Waite Park: Cannonballs and belly flops at the quarryby Marc Sanchez, Minnesota Public Radio
Waite Park, Minn. — St. Cloud earned the nickname "Granite City" in the late 1800's because the stone was so abundant in the area.
Mining crews dug deep -- creating quarries that remain today as evidence of their work.
In 1992, the city of Waite Park, just southwest of St. Cloud, purchased a granite quarry from Cold Spring Granite Co.
The quarry hadn't been used much since the 1950's and the land was beginning to revert to its natural state. The city thought the property seemed like a good addition to Stearns County's Quarry Park and Nature Preserve.
The site was already a favorite of mountain bikers, who had been sneaking on to the land for years.
When the park officially opened in 1998, one of the main attractions became Melrose Deep 7. That's the abandoned quarry where you'll find the swimming hole.
Ensconced by jutting pieces of worn granite, the water reaches depths of 116 feet.
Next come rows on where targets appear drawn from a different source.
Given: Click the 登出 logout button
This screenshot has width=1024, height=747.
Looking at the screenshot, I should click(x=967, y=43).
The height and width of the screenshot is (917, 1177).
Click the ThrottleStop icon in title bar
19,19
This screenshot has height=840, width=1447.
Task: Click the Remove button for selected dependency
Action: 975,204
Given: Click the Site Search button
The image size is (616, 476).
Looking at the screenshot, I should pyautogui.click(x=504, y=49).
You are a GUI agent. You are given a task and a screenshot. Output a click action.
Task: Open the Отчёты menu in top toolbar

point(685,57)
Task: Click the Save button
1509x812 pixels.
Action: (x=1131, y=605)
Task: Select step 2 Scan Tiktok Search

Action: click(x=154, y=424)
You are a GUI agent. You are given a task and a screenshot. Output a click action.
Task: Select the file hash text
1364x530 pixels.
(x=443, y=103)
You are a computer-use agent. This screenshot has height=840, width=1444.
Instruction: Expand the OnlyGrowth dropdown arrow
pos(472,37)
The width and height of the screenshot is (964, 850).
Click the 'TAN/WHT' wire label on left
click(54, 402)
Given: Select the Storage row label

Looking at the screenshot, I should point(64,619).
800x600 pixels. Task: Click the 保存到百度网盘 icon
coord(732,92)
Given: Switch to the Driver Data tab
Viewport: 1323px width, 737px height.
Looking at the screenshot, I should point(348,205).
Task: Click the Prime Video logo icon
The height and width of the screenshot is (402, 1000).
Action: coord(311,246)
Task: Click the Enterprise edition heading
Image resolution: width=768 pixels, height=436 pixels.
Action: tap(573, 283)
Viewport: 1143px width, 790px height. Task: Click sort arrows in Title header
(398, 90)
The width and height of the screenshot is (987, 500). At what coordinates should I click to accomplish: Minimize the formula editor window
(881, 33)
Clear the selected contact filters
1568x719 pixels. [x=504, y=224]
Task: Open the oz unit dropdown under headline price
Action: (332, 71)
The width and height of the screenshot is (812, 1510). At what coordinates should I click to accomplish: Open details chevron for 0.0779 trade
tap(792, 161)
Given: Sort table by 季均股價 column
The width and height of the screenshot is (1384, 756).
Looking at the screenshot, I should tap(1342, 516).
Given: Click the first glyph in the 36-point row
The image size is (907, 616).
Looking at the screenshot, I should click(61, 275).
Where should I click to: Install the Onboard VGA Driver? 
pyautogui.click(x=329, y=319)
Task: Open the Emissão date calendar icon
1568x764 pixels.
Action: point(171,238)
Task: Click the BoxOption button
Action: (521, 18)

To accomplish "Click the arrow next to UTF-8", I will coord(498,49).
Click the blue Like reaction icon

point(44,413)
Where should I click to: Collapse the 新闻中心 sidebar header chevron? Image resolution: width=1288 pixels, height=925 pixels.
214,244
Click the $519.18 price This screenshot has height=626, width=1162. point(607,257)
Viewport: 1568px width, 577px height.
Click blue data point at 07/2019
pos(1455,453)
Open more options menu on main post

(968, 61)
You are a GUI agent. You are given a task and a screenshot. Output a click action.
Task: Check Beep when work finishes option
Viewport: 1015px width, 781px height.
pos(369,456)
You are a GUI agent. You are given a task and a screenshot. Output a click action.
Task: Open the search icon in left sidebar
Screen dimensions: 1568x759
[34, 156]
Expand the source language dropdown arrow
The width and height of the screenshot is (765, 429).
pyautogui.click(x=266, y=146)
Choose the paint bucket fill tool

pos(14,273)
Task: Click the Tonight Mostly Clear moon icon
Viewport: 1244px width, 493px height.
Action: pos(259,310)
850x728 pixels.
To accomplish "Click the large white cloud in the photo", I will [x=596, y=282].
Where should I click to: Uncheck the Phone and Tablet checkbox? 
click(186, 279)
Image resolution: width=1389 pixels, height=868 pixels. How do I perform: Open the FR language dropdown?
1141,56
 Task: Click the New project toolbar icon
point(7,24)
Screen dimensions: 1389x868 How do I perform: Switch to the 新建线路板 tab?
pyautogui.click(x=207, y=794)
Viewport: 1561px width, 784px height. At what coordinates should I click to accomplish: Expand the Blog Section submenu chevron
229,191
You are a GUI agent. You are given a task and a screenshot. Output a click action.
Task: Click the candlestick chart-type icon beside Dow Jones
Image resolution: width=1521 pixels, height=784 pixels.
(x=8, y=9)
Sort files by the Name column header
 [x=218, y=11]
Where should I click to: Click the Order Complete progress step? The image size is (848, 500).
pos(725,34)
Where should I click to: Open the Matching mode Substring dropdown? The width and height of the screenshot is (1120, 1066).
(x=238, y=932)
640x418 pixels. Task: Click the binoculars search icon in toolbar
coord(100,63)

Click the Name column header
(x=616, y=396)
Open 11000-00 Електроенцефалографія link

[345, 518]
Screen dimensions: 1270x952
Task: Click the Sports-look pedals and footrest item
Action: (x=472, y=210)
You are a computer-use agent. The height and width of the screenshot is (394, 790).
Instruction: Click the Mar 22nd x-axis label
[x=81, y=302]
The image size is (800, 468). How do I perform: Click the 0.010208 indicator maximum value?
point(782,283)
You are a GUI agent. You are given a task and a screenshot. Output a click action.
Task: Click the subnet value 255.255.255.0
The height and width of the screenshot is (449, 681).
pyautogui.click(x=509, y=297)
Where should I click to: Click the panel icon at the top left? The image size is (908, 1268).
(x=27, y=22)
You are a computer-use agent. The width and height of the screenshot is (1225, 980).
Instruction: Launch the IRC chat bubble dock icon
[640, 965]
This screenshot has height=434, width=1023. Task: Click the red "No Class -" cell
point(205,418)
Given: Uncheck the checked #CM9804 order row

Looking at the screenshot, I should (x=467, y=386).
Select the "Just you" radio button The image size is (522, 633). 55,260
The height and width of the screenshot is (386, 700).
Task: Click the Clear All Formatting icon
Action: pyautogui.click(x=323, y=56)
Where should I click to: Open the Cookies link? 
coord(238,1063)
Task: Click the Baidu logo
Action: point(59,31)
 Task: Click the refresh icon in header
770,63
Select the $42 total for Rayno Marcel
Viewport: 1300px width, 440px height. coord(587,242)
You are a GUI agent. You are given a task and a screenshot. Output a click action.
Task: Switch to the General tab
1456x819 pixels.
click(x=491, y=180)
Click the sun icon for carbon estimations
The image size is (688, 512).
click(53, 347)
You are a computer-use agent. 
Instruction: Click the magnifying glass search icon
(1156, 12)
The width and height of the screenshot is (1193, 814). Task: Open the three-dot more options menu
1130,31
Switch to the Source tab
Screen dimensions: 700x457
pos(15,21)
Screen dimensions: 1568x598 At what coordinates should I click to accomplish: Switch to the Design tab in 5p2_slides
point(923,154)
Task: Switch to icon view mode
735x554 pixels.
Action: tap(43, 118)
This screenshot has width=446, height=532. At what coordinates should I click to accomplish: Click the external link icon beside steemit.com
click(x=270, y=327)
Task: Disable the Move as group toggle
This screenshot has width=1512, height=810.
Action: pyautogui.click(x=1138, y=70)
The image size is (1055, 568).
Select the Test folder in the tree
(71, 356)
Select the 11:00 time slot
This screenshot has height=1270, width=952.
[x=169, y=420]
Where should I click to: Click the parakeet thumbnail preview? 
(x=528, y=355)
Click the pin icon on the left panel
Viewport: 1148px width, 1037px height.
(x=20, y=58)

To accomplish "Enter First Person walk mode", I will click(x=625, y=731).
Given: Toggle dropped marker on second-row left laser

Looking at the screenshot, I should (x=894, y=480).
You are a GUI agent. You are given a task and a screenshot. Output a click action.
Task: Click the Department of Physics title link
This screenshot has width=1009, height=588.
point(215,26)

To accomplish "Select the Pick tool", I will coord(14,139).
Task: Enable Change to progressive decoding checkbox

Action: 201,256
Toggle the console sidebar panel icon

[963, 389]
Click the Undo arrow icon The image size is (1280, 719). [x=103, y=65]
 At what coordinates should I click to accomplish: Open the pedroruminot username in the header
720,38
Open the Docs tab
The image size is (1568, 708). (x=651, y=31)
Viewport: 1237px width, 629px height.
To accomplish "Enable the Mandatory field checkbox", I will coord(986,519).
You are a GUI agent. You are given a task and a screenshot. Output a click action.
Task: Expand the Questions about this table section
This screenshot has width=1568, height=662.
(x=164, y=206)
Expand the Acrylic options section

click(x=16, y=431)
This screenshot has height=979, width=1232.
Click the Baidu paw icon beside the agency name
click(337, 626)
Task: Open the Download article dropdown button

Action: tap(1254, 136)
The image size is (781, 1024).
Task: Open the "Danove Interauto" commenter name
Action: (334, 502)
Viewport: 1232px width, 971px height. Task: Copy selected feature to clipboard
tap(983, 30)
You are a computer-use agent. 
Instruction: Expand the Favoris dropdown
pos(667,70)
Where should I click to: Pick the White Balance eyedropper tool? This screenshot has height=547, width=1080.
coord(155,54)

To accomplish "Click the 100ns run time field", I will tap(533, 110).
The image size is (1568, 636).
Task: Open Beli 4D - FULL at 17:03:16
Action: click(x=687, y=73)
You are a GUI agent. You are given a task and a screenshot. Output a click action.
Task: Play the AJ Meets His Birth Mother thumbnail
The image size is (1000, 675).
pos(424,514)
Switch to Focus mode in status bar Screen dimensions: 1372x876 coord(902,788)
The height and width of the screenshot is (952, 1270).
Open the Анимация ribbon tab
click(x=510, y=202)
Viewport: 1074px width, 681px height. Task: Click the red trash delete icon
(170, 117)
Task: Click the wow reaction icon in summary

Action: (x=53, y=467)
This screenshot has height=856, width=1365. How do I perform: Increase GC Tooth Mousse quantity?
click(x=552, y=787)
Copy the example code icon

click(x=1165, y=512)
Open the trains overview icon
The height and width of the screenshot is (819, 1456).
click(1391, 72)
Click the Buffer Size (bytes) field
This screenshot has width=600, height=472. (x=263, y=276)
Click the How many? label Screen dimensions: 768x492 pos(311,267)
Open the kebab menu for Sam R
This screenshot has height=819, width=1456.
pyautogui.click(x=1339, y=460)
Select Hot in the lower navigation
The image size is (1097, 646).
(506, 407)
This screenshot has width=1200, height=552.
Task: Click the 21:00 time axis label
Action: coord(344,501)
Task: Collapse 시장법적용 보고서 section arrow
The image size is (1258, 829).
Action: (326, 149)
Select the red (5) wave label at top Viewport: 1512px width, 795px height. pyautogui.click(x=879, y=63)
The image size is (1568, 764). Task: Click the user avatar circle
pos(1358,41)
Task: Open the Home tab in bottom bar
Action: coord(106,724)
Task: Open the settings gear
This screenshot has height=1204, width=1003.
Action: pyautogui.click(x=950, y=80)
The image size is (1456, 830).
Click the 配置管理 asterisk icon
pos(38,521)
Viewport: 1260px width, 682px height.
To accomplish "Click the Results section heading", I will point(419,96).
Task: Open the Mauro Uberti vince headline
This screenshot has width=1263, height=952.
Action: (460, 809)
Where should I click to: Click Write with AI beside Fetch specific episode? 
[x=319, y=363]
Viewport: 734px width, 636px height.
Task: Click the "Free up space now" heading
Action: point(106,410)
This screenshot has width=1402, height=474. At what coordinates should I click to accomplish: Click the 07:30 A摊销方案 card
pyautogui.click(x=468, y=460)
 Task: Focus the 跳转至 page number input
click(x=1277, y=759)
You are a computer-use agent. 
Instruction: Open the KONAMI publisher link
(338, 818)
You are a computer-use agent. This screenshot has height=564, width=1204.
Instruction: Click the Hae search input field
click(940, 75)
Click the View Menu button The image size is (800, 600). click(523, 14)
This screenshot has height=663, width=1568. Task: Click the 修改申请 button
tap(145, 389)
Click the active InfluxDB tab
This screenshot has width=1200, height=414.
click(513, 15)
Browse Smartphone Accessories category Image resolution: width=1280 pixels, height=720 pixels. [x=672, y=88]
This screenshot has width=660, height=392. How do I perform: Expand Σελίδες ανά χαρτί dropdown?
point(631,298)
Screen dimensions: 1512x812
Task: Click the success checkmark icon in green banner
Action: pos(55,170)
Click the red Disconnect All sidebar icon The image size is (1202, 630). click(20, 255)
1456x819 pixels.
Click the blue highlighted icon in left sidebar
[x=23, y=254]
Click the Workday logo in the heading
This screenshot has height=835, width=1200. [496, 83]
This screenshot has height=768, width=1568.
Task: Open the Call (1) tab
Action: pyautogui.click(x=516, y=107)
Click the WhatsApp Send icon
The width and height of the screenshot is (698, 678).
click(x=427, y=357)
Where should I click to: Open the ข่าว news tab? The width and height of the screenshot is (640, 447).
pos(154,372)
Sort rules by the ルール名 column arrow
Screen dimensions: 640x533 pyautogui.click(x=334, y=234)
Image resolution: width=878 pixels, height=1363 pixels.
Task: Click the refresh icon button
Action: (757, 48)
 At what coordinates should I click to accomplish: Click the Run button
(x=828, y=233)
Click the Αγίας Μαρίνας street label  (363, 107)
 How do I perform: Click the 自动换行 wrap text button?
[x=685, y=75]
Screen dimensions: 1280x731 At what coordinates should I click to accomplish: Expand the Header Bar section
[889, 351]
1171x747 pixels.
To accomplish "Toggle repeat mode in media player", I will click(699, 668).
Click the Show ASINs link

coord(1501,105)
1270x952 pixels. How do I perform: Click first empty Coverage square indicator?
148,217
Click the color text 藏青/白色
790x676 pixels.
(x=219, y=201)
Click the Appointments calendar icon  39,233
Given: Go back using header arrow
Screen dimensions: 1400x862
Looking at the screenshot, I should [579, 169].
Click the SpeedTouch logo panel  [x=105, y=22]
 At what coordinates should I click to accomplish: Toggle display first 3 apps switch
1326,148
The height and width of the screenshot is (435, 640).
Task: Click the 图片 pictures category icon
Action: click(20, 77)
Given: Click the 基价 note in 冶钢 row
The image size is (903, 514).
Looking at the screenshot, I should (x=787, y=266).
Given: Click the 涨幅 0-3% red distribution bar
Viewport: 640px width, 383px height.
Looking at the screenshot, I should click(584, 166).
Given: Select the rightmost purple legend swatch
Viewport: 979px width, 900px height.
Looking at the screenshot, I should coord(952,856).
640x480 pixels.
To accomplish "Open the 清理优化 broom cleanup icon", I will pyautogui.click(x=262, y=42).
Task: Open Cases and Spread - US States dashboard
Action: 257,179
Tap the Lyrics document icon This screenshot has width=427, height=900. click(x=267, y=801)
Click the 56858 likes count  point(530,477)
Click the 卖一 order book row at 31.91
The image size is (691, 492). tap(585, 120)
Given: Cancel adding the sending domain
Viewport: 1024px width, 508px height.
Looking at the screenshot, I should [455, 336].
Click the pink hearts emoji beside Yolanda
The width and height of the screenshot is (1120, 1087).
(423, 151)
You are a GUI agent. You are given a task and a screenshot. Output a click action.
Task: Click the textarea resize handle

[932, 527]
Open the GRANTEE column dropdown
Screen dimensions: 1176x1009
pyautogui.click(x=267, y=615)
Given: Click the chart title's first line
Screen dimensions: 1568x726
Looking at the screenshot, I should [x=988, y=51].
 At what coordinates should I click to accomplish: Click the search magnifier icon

On a good day, you can see 20 feet down through the water.
On a hot day, it's not unusual to find 400 to 500 people lining the banks, swimming and diving in Melrose Deep 7. With yelps of joy and cannon ball splashes, kids fling themselves off 20 foot peaks into the the pool below.
There are a few tried and true places that one can safely jump from. Stearns County Park Director Chuck Wocken tells of accidents that happen every year. He suggests giving a thorough check of any spots you're thinking of jumping into before your first dive.
The park is host to 30 quarries in all. Some are zoned for fishing, some for scuba diving, but only one is strictly for swimming. Mountain bikers can now be on the up and up with their own technical zones. There are an abundance of trails ready for hiking and cross country skiing in the winter.